▶ **Extracted records**
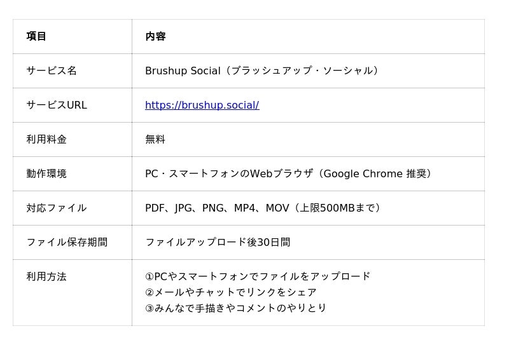Select the サービスURL row label
Viewport: 509px width, 345px height.
tap(57, 105)
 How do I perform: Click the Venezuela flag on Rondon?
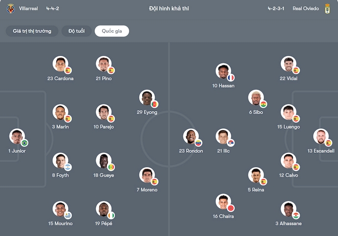point(198,143)
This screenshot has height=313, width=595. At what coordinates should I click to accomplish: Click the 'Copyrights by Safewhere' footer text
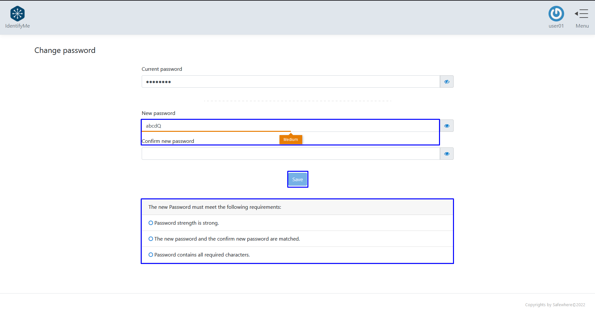pyautogui.click(x=555, y=305)
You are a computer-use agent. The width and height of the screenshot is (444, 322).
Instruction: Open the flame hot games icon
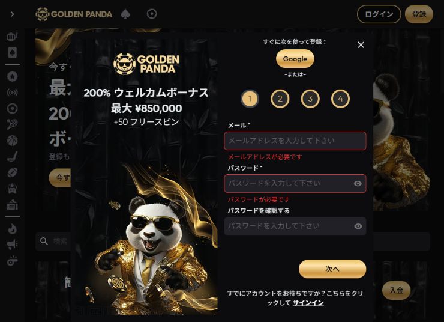pos(13,229)
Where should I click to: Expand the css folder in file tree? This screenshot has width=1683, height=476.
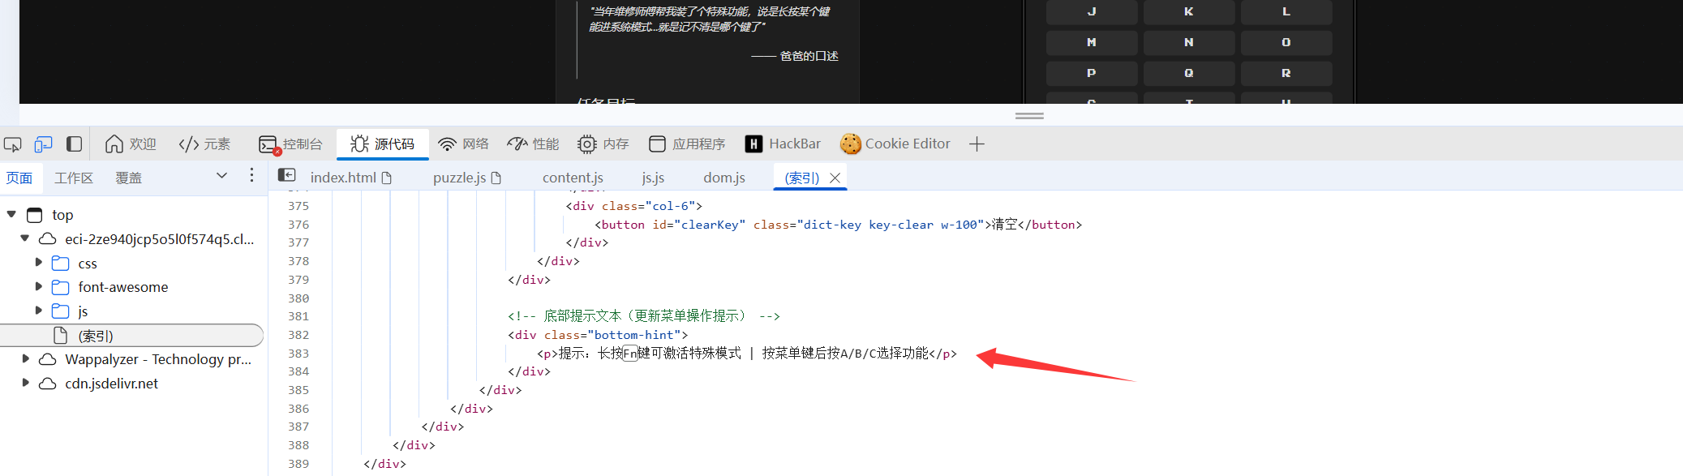[x=38, y=263]
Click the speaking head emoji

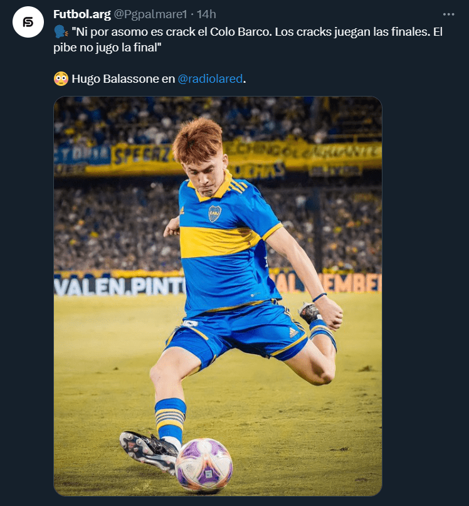pyautogui.click(x=61, y=32)
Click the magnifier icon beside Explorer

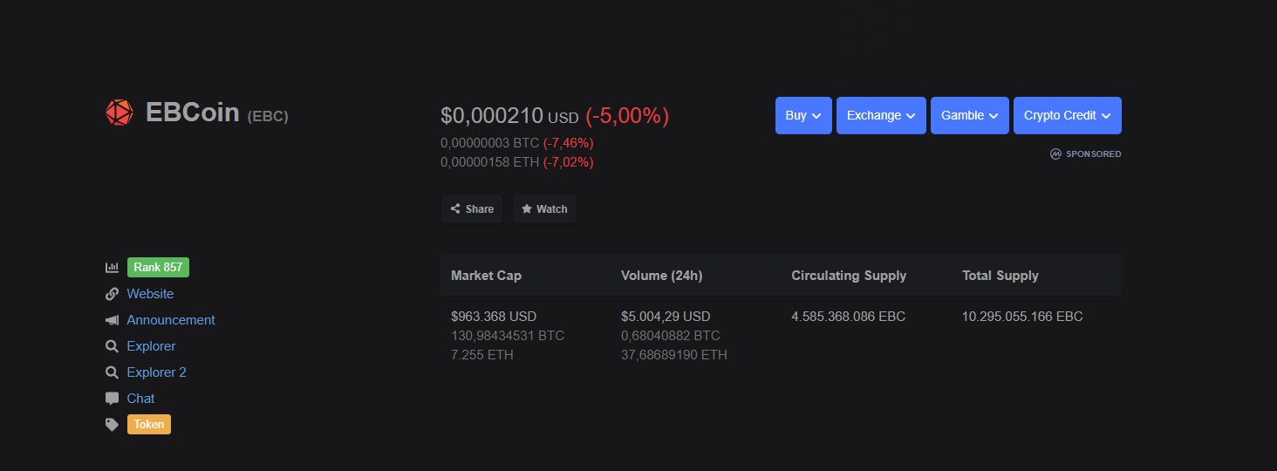click(x=112, y=346)
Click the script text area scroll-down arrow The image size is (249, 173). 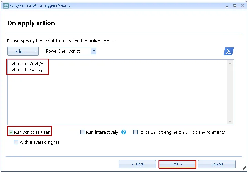[230, 121]
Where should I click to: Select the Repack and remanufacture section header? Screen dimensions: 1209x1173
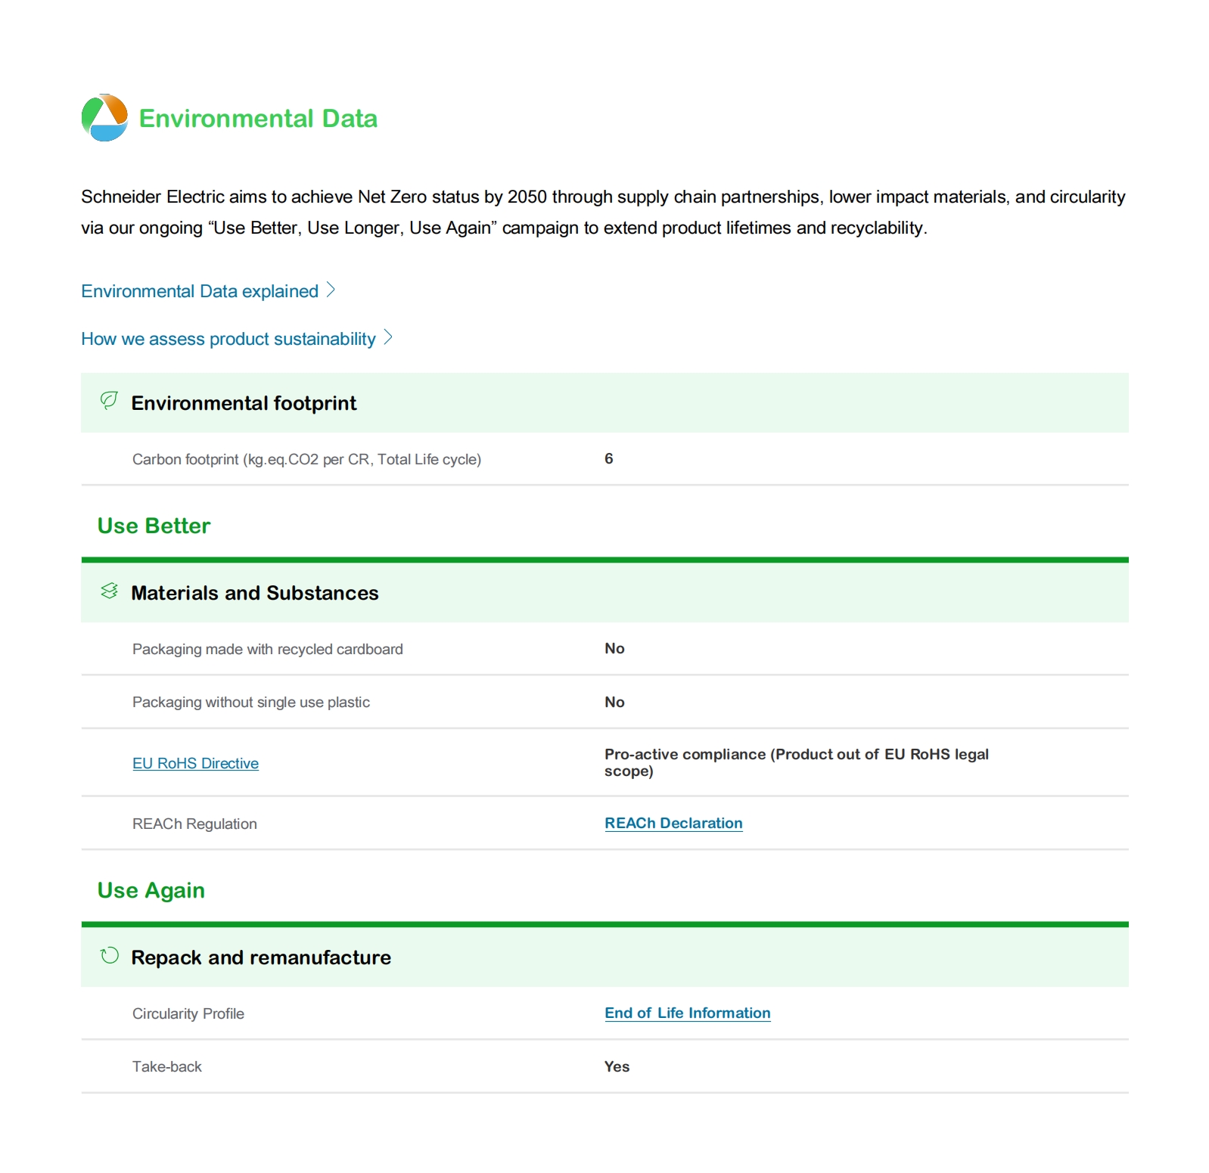coord(260,957)
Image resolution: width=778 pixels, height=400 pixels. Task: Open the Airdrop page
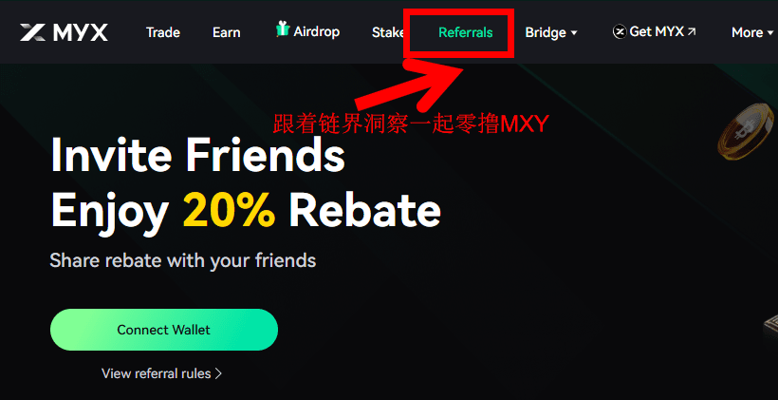(x=317, y=32)
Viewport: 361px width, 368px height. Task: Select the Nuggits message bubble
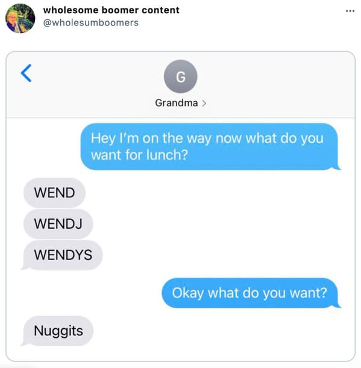click(x=58, y=331)
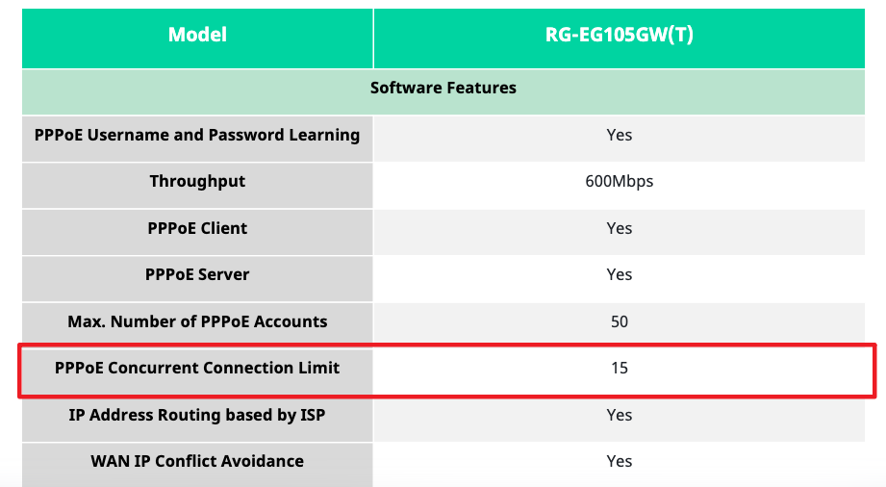
Task: Select WAN IP Conflict Avoidance label
Action: coord(197,462)
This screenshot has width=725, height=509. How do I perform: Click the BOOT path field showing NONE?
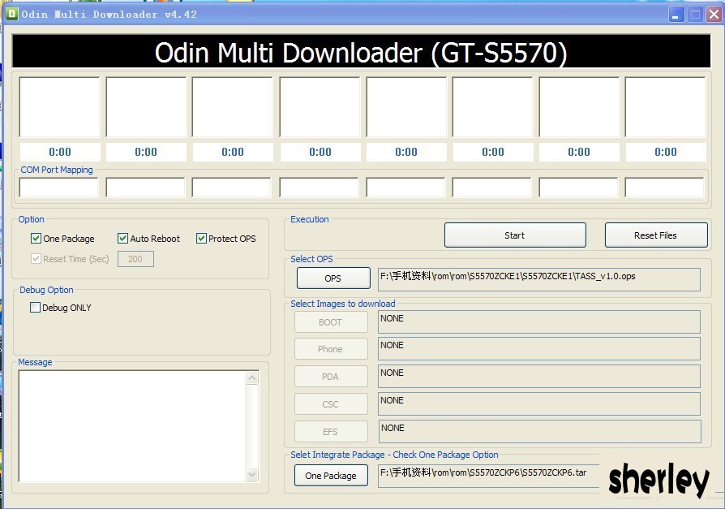pyautogui.click(x=538, y=322)
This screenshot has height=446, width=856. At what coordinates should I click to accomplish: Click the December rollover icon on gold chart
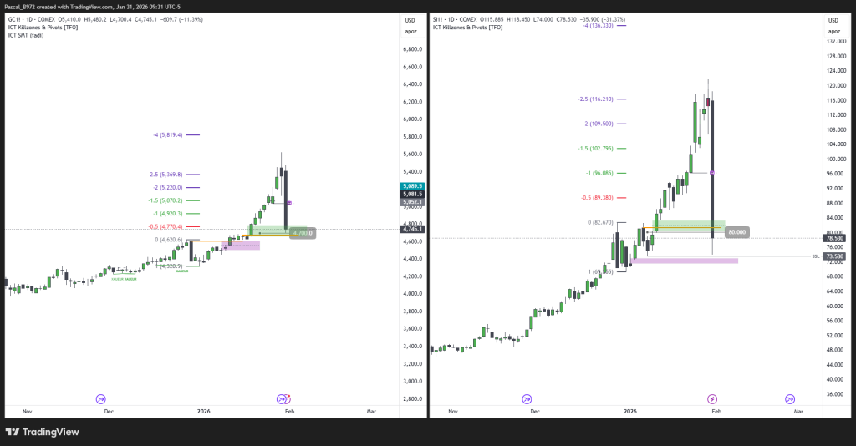(x=101, y=399)
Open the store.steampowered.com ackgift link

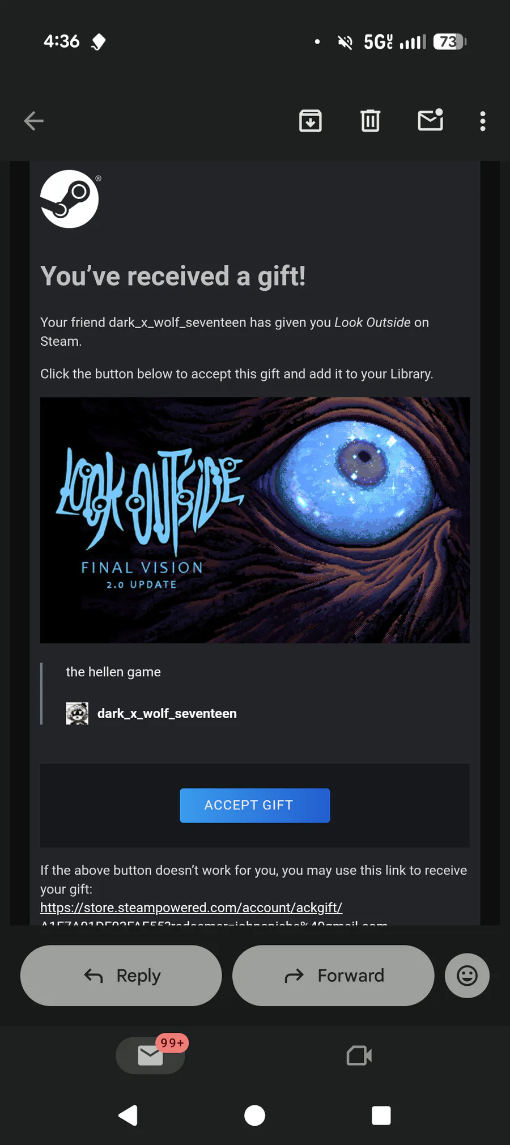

▶ **Assignment**
Repeat the line containing "Viewport: 361px width, 368px" and every line after it up to the end of the material above, exactly as they stand, minus the pictures.

▶ **Reply to the task**
Viewport: 361px width, 368px height. Task: Select the Nuggits message bubble
click(x=58, y=331)
Task: Select WAN IP Conflict Avoidance label
Action: coord(197,462)
This screenshot has width=725, height=509. How do I perform: Click the BOOT path field showing NONE?
pyautogui.click(x=538, y=322)
This screenshot has height=446, width=856. At what coordinates should I click to accomplish: Click the December rollover icon on gold chart
(x=101, y=399)
Open the store.steampowered.com ackgift link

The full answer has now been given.